* [Complete the following]
- a) From the merger announcement below, give again the text between "The Merger Agreement had" and "December 31, 2013.", inclusive.
- b) Does the merger announcement below agree with each statement? Answer yes or no for each, quoting the words that decide it. (i) The original Agreement and Plan of Merger was dated August 10, 2012. (ii) Customers could have extended the termination date to June 30, 2014. (iii) The CMS Board's choice not to extend was due to delays in regulatory approvals.

* [Given passage]
========================
CMS Bancorp Announces Merger Agreement With Customers Bancorp Will Not Be Extended
21 December 2013 - 10:57AM
Today, CMS Bancorp, Inc. (Nasdaq:CMSB), the parent company of CMS
Bank (together, "CMS") announced its decision to not further extend
the termination date of a previously announced Agreement and Plan
of Merger dated as of August 10, 2012 by and between CMS and
Customers Bancorp, Inc. ("Customers") as amended effective as of
April 22, 2013 ("Merger Agreement").
The Merger Agreement had called for a termination date by
December 31, 2013 if the contemplated merger of CMS and Customers
is not completed by that time. Customers would have had a right to
extend the termination date to a later date of March 31, 2014 if
certain conditions were satisfied, including that Customers shall
have made all regulatory filings that are required to obtain
regulatory approval for the purchase of CMS by December 31, 2013.
It is our understanding that Customers will not satisfy this
condition.
The decision of the CMS Board of Directors to not further extend
the Merger Agreement beyond the December 31, 2013 termination date
was due to delays in the receipt of regulatory approvals by
Customers to purchase CMS. Due to the continued delay and
uncertainty in the timing of receipt of regulatory approvals by
Customers, CMS determined that not further extending the Merger
Agreement at this time, which allows the Merger Agreement to be
terminated, is in the Company's best interest.
========================
* [Information provided]
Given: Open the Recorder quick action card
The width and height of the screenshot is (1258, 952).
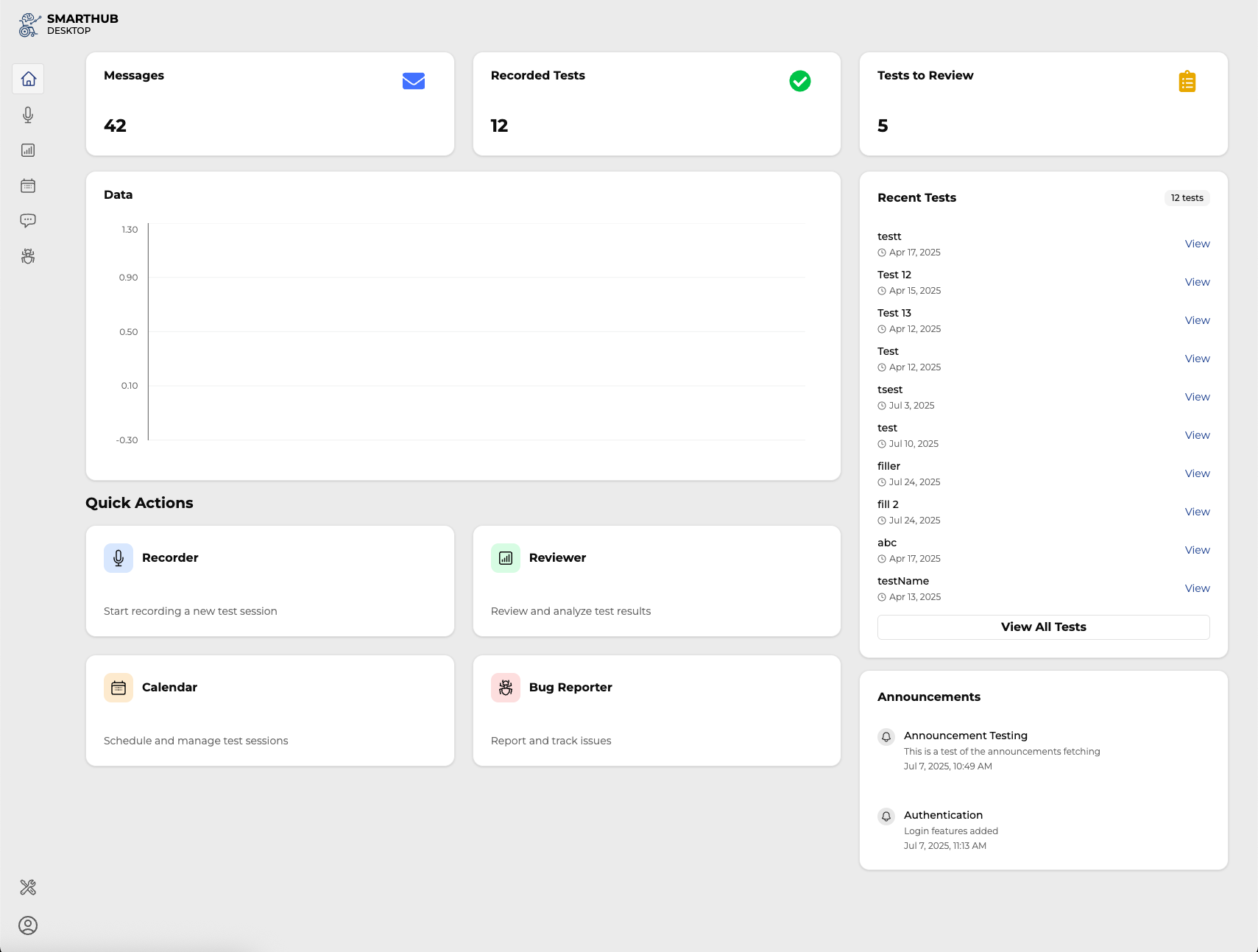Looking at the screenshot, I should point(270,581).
========================
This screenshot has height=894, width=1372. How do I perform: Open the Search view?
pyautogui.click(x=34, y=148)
========================
* [Solutions by task]
- a)
The Merger Agreement had called for a termination date by
December 31, 2013 if the contemplated merger of CMS and Customers
is not completed by that time. Customers would have had a right to
extend the termination date to a later date of March 31, 2014 if
certain conditions were satisfied, including that Customers shall
have made all regulatory filings that are required to obtain
regulatory approval for the purchase of CMS by December 31, 2013.

- b)
(i) Yes: "dated as of August 10, 2012"
(ii) No: "extend the termination date to a later date of March 31, 2014"
(iii) Yes: "was due to delays in the receipt of regulatory approvals by Customers to purchase CMS"